Para a semiologia os melhores textos são os textos do imaginário inusitado.
A literatura, em meio a esta conjuntura de eventos mórbidos deseja desmistificar-se. E ao leitor. O discurso semiológico transcende. Faz transcender. A semiologia quer refletir-se no discurso da ficção. Ela, signos. Mais das vezes só consegue transformar-se numa estátua de sal. Os velhos signos têm a transcendência bufarinheira do ferro-velho. Literatura para coelhos. As perfumarias continuam a fazer a cabeça das pessoas como se estas vivessem em tocas. Logomorfas. Leporídeas. Domésticas. E vivem mesmo. Sedimento do tubo de raios catódicos do inconsciente. Por isso necessitam do sofá. . . Mas as pessoas da sala de jantar. . .
O absurdo da ficção é o absurdo do real. A História passada, lugar privilegiado da fantasmagoria. Certo estava Michelet que fazia da História uma imensa Antropologia. As gerações de ontem, que convivem contemporâneas das novas gerações, não querem sentir-se diluídas nessa política fantasmas agindo no estilo arcaico, antropofágico e troglodita de afirmarem o autoritarismo das cavernas: sombras na alegoria de Platão.

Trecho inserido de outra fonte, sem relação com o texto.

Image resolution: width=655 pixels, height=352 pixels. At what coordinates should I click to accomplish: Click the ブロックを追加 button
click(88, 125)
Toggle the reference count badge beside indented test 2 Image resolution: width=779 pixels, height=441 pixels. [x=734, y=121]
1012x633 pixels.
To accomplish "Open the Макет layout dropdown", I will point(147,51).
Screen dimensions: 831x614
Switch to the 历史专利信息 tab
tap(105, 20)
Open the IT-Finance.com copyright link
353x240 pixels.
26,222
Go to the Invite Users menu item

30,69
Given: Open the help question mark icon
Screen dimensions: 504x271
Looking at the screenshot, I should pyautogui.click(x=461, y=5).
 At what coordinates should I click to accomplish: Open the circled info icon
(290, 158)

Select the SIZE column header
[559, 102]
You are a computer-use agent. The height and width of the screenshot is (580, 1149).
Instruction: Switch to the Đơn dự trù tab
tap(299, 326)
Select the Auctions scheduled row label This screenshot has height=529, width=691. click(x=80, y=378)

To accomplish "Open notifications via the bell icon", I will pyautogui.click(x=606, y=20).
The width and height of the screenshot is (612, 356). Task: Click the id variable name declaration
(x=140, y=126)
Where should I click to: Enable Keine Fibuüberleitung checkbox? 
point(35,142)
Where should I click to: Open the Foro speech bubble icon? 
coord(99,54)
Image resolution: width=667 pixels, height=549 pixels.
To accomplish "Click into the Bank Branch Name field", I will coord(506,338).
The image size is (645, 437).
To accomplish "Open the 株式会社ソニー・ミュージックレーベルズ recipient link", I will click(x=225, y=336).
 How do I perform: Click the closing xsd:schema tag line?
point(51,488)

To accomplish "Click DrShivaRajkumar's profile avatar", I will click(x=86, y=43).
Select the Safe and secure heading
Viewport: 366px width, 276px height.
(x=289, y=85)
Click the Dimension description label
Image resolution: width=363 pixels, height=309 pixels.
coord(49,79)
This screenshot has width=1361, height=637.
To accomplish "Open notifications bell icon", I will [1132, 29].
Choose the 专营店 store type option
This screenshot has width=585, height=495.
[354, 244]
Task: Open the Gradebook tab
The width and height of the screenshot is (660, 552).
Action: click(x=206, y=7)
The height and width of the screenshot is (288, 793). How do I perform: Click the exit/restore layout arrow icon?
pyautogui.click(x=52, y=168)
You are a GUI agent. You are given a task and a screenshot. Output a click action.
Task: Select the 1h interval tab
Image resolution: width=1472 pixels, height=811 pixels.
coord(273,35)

Barthes convence ao afirmar que a língua deve ser combatida, deslocada, do interior. Tais gestos de deslocamento desfocalizam significantes de significados, marginalizam o discurso institucional: faz oscilar o agente oficial, logocêntrico, inserindo na História um novo e providencial sujeito, liberto do imaginário ideológico formal. Anterior:
Os discursos do poder político, através do quarto poder, as mídias precisam criar realidade, não apenas comentar a realidade antecedente. A dimensão utópica do discurso de Barthes define, desta forma, a liberdade de navegar pela linguagem dos lastros ideológicos doa sentidos pegajosos, rançosos, rancorosos, horríveis e tatibitates, dos signos antecedentes.
Saia da frente da medusa da sala de jantar. Se é que você pode, estátua de pedra, novamente se levantar.